Pro Helvetia Johannesburg will be supporting artists and projects at the LB2 from both our Swiss and Regional contexts.
SWISS X REGIONAL PRESENCE
CURATORIAL INTENSIVE 28 October – 4 November
The second edition of the Lagos Biennale will introduce an international curatorial intensive programme supported by Pro Helvetia Johannesburg. The programme will aim to facilitate the transmission of knowledge in the curatorial practice on the African continent, and reflect the vision of the Lagos Biennial which seeks to foster collaboration between art practitioners on and off the continent. The Lagos Biennial Curatorial Intensive will be open to emerging curators who are practicing and require expert advice for an on-going or future project. The programme seeks to facilitate new approaches in accessing knowledge and approaching topics and situations pertinent to African narratives in particular and the art of curating in general. The intensive will take place over a week and include seminars and workshops, designed to give participants access to seasoned professionals in the practice. Participants will undertake rigorous sessions designed to give precedence to their own world view while re-assessing popular terminologies and trends which are used to situate Africa in the global art discourse.
The Curatorial Intensive will be facilitated by leading cuator and thinker N’gone Fall (Chief Facilitator/Moderator) (Senegal), and co-facilitated by Patrick Mudekereza (DRC), Dana Whabira (Zimbabwe) George Mahashe (South Africa) and Kwasi Ohene-Aye (Ghana). Basel-based curator of the SALTS project space and Art Basel Parcours programme, Samuel Leuenberger also joins the team of curatorial mentors and facilitators. Guest lecturers will include Kathryn Weir and Antawan Byrd.
SWISS PRESENCE
Swiss artist Dominique Koch will present a new work during the LB2. Dominique lives and works in Basel and Paris. Her conceptual works deal with forms, gestures and language of knowledge mediation as well as philosophical questions that are translated into spatial audio and video installations and objects. Dominique’s work often touches on questions of language, approached as much as code, as theoretical or narrative tool, physical materiality, sound, and nature. In her artistic process Dominique works from theoretical material as starting point, around which she develops analogical multi-media works. Dominique is interested in the subjective gap between language and meaning. This plays out in her style of film editing, which juxtaposes and combines disparate discourses, images and sounds.
REGIONAL PRESENCE
Four artists from the region SADC region have been selected to produce new works for the LB2 that critically respond to this year’s theme. We will be supporting the participation of Sabelo Mlangeni (South Africa), and Sandra Poulson and Raul Jorge Gourgel (Angola).

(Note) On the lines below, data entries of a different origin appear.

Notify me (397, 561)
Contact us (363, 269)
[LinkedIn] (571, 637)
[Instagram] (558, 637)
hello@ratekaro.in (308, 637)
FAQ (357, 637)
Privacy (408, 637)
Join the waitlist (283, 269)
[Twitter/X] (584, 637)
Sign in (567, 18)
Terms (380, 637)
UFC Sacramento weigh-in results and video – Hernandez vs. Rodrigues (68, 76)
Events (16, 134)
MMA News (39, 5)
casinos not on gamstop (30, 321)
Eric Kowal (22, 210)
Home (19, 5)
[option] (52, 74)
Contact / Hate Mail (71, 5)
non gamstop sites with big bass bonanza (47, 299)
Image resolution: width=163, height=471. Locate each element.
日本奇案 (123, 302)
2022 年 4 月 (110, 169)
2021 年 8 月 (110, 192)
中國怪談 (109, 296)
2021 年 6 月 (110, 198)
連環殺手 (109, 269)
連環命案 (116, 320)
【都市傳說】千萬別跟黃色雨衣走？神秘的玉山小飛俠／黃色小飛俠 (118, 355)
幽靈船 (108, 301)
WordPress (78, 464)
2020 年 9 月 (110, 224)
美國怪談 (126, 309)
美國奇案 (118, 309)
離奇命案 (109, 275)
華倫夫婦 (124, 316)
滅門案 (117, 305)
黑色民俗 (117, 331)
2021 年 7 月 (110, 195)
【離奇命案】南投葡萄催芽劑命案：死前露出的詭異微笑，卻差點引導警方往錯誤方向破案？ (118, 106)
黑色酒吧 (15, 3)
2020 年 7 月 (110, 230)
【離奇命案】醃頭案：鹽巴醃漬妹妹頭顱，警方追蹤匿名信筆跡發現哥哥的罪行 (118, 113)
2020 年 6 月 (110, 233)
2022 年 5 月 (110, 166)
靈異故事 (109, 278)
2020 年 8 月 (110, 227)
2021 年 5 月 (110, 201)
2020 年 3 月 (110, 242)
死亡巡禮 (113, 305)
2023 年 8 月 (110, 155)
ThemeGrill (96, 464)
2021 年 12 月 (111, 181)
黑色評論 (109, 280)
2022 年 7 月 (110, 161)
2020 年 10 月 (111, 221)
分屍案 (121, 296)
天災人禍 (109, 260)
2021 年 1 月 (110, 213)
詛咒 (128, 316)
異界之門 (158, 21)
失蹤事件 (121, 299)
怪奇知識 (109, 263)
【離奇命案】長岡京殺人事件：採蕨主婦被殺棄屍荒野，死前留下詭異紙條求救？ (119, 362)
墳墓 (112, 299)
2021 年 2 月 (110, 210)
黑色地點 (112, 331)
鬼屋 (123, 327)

REGIONAL MOBILITY PARTNERS: Professional exchange
In the context of the LB2, the directors of three Regional Mobility Partners from the SADC region working in the visual arts field will gather in Lagos for a programme of professional exchange and networking. This will coincide and interface with the three major visual art events taking place: the Lagos Biennale, Lagos Photo and ArtxLagos. In addition to Patrick Mudekereza (Waza Art Centre) and Dana Whabira (Njelele Art Station), partners include Rebecca Corey from Nafasi Art Space in Tanzania, Julia Taonga Kaseka from Modzi Arts in Zambia and Vitshois Mwilambwe from Kin ArtStudio in the DRC. The aim of this exchange is to develop networks between SADC and West African partners.